Entender esses costumes e as razões por trás deles é essencial não apenas para respeitar a diversidade cultural, mas também para inspirar novas práticas educativas que valorizem as relações afetivas. É uma oportunidade para criticar e refletir sobre como as diferentes sociedades abordam o cuidado infantil e como isso pode influenciar o desenvolvimento das futuras gerações.

Desdobramentos do plano:

Ao final das experiências educativas, o plano pode ser expandido para incluir diferentes culturas e suas práticas de cuidado infantil. Esta continuidade ajudará a crianças a entender que, apesar de diversas, as culturas têm um ponto em comum: o cuidado afetivo. Um desdobramento possível é a criação de um mural coletivo onde cada criança e educador podem colar ou desenhar novas culturas que aprenderam em sala.

Outro desdobramento pode ser a inclusão de músicas e histórias de diferentes partes da África, proporcionando a uma experiência sensorial que amplia a conexão e a apreciação cultural. O acervo literário pode ser bem explorado para introduzir livros ilustrados que retratem a diversidade cultural, aumentando a referência e o respeito pelas diferenças. Além disso, trazer profissionais ou pais que realizam práticas dessas culturas pode ser uma forma de tornar o aprendizado ainda mais envolvente.

Finalmente, incluir momentos de troca onde os pequenos possam expressar o que aprenderam sobre as diversas práticas de cuidado pode incentivar uma habilidade importante: a comunicação. Essa habilidade, uma vez desenvolvida, pode ser aplicada em diversos contextos da vida das crianças, sempre reforçando o valor do respeito à diversidade e promovendo um olhar mais humano sobre as relações sociais.

Orientações finais sobre o plano:

É fundamental que o plano seja flexível e adaptável ao grupo de bebês, respeitando o ritmo e as necessidades individuais de cada criança. Os educadores devem estar atentos às reações e participações dos bebês, ajustando as atividades conforme necessário, promovendo sempre um ambiente acolhedor e seguro. Além disso, as práticas devem ser socializadas com os pais e responsáveis, fortalecendo o vínculo da família com a escola e a inclusão das experiências culturais no cotidiano dos pequenos.

O ambiente deve ser organizado de forma que convide à exploração, com materiais e espaço adequados que favoreçam a movimentação das crianças. Prepare o ambiente anteriormente, garantindo que os materiais estejam acessíveis e em números suficientes para todos. Um espaço confortável e divertido pode motivar ainda mais as crianças a participar e a se engajar nas atividades propostas.

Importante também é validar as emoções e as expressões dos bebês durante as atividades. Incentivar as crianças a usar gestos, balbuciar ou vocalizar, assegura que a comunicação, mesmo nas primeiras fases, é bem-vinda e relevante. O reconhecimento da identidade e das experiências das crianças é fundamental para criar um processo educativo significativo e transformador.

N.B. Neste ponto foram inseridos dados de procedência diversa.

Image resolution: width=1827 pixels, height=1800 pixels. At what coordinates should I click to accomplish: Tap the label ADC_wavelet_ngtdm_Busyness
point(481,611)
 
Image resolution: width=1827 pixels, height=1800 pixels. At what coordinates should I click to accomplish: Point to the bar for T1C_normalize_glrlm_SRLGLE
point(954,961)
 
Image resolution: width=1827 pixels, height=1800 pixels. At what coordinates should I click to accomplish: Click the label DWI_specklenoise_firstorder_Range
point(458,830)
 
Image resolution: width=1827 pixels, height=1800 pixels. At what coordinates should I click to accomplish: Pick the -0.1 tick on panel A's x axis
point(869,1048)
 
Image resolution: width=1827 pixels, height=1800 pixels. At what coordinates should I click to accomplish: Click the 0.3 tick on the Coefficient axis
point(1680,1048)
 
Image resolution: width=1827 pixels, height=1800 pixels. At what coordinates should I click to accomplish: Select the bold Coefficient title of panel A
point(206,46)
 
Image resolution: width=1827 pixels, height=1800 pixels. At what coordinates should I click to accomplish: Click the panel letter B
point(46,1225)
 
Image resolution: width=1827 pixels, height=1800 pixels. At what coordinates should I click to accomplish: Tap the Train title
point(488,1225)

5 Sugestões lúdicas sobre este tema:

1. Dança dos Bebês: Reproduzir músicas africanas e promover uma dança livre, onde cada bebê possa se movimentar de acordo com as batidas da música. O objetivo é estimular a percepção rítmica e a expressão corporal.

2. Exploração de Materiais: Disponibilizar diferentes tecidos para que os bebês possam tocar e sentir. Isso estimula a percepção sensorial e promove o desenvolvimento motor por meio do movimento e da preensão.

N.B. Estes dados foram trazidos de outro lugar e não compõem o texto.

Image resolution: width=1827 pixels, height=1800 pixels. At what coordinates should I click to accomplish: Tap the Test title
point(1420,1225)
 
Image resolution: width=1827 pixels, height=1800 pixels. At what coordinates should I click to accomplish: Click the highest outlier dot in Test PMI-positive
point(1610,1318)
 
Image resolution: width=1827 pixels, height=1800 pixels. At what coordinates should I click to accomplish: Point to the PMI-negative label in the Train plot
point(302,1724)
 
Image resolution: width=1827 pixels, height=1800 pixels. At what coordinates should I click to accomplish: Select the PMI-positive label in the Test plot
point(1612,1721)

3. Histórias Trilíngues: Ler histórias literárias de várias culturas, onde repetidamente aparecem as tradições africanas. Incentivar a participação dos bebês através do apontar e balbuciar à medida que a história avança.

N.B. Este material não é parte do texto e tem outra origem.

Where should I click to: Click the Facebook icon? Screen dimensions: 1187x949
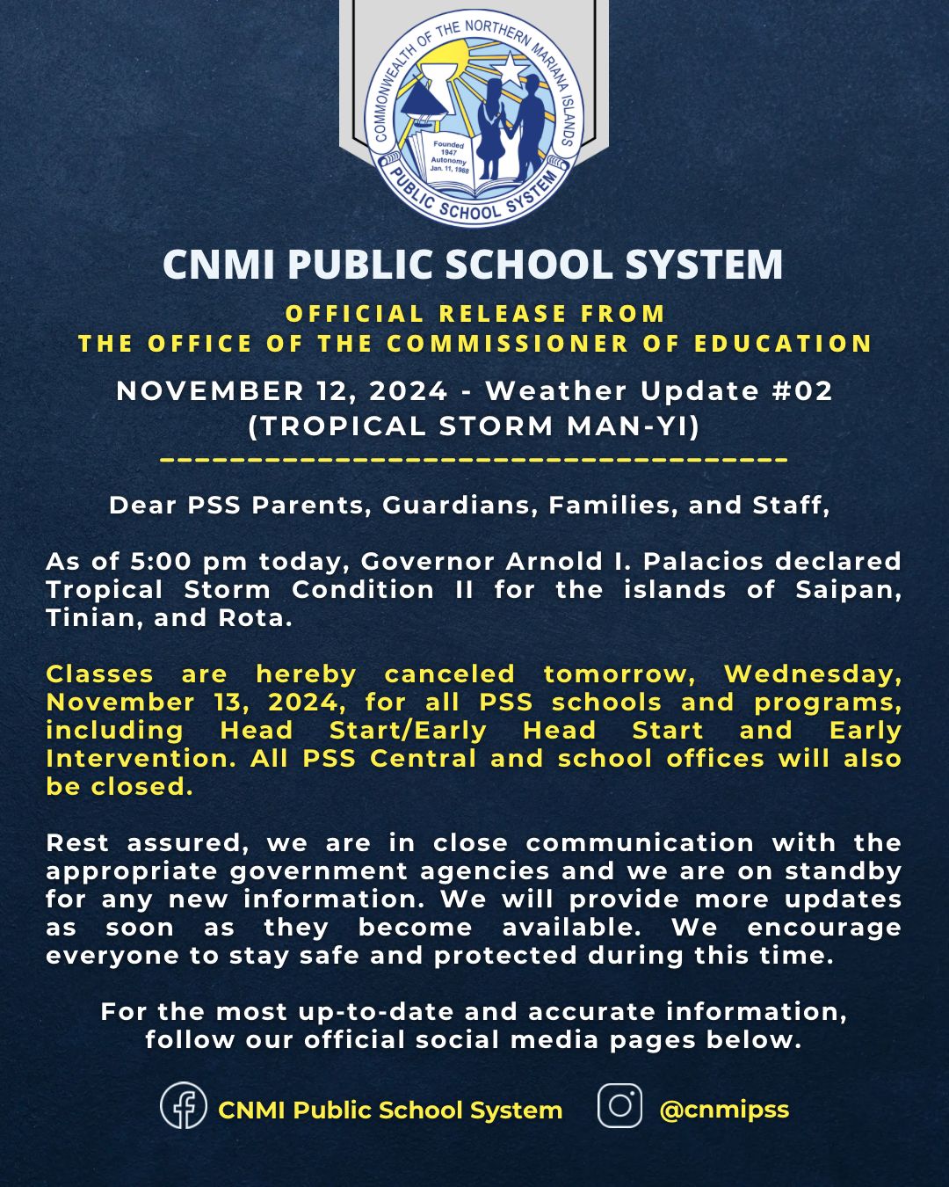tap(184, 1105)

4. Roda de Brincadeiras: Formar uma roda onde cada bebê deve mostrar como carrega sua boneca com o canguru. Além de desenvolver a comunicação, proporciona um espaço seguro para a troca de experiências.

5. Momentos Calmos com Música: Criar um espaço tranquilo onde os bebês possam relaxar após as atividades, ouvindo música suave. Oferecer brinquedos que estimulem a visualização e a audição pode ser uma excelente maneira de encerrar o dia.

Este conjunto de propostas busca promover uma formação integral e significativa para os nossos pequenos, sempre respeitando suas particularidades e o universo lúdico que elas habitam.